Witten. Gebrauchte Schrauben, alte Heraklitplatten, Fliesen aus der letzten Saison: Deutschlands erster Secondhand-Baumarkt in Witten ist ein Mekka für Hobby-Handwerker aus der ganzen Region - und gibt Langzeitarbeitslosen eine neue Chance.

Es ist ein Paradies für Sammler, Hobbyhandwerker und nimmermüde Stöberer ohne großen Geldbeutel. Alte Türbeschläge liegen neben seltenen Waschbecken in den ausgefallensten Farben, daneben steht ein Stapel woanders längst nicht mehr erhältlicher Fliesen, von der Decke baumeln alte Lampenfassungen. Der laut den Betreibern erste Gebraucht-Baumarkt Deutschlands in Witten hat eine Menge zu bieten.

Für Andreas Klasik (29) war der Job im Wittener Secondhand-Baumarkt eine letzte Chance: Der Kaufmann war lange Zeit arbeitslos. Foto: ddp
Für Andreas Klasik (29) war der Job im Wittener Secondhand-Baumarkt eine letzte Chance: Der Kaufmann war lange Zeit arbeitslos. Foto: ddp © ddp

Oft kommen die Kunden von weit her, um hier Produkte zu finden, die in anderen Sortimenten nicht mehr angeboten werden. Doch nicht nur alte Schätze finden sich, auch neue Farben, Pinsel und Tapeten werden den Heimwerkern in dem im November 2008 eröffneten Second-Hand-Baumarkt angeboten. Die ausgefallene Geschäftsidee stammt von Marion Schmitt, Geschäftsführerin der QuaBeD - der Qualifizierungs- und Beschäftigungsgesellschaft der Diakonie Ennepe-Ruhr/Hagen.

Chance für Suchtkranke, Arbeitslose, Behinderte

"Das Kreissozialamt ist an uns herangetreten und hat gefragt, ob wir nicht eine Idee haben, Menschen zu beschäftigen, die sonst nicht mehr erwerbsfähig sind", sagt Schmitt. So kam sie auf die Idee mit den gebrauchten Schrauben, die nun von einigen der insgesamt 25 Mitarbeiter sortiert und gesäubert werden, bevor sie im Laden zum Verkauf angeboten werden.

ZU ERLEDIGENDE AUFGABEN:
**a.** Gib den Text über den Secondhand-Baumarkt in Witten von „Witten. Gebrauchte Schrauben, alte“ bis einschließlich „Menge zu bieten.“ wieder und benenne darin „Fliesen“ in „Kacheln“ um.
**b.** Schreibe alle nachstehenden Datensätze vollständig und unverändert ab.

QUELLDATENSÄTZE:
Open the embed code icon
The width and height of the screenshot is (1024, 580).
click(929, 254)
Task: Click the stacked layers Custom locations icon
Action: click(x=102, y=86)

ERGEBNISSE JE AUFGABE:
**a.**
Witten. Gebrauchte Schrauben, alte Heraklitplatten, Kacheln aus der letzten Saison: Deutschlands erster Secondhand-Baumarkt in Witten ist ein Mekka für Hobby-Handwerker aus der ganzen Region - und gibt Langzeitarbeitslosen eine neue Chance.

Es ist ein Paradies für Sammler, Hobbyhandwerker und nimmermüde Stöberer ohne großen Geldbeutel. Alte Türbeschläge liegen neben seltenen Waschbecken in den ausgefallensten Farben, daneben steht ein Stapel woanders längst nicht mehr erhältlicher Kacheln, von der Decke baumeln alte Lampenfassungen. Der laut den Betreibern erste Gebraucht-Baumarkt Deutschlands in Witten hat eine Menge zu bieten.

**b.**
Open the embed code icon
The width and height of the screenshot is (1024, 580).
click(929, 254)
Task: Click the stacked layers Custom locations icon
Action: click(x=102, y=86)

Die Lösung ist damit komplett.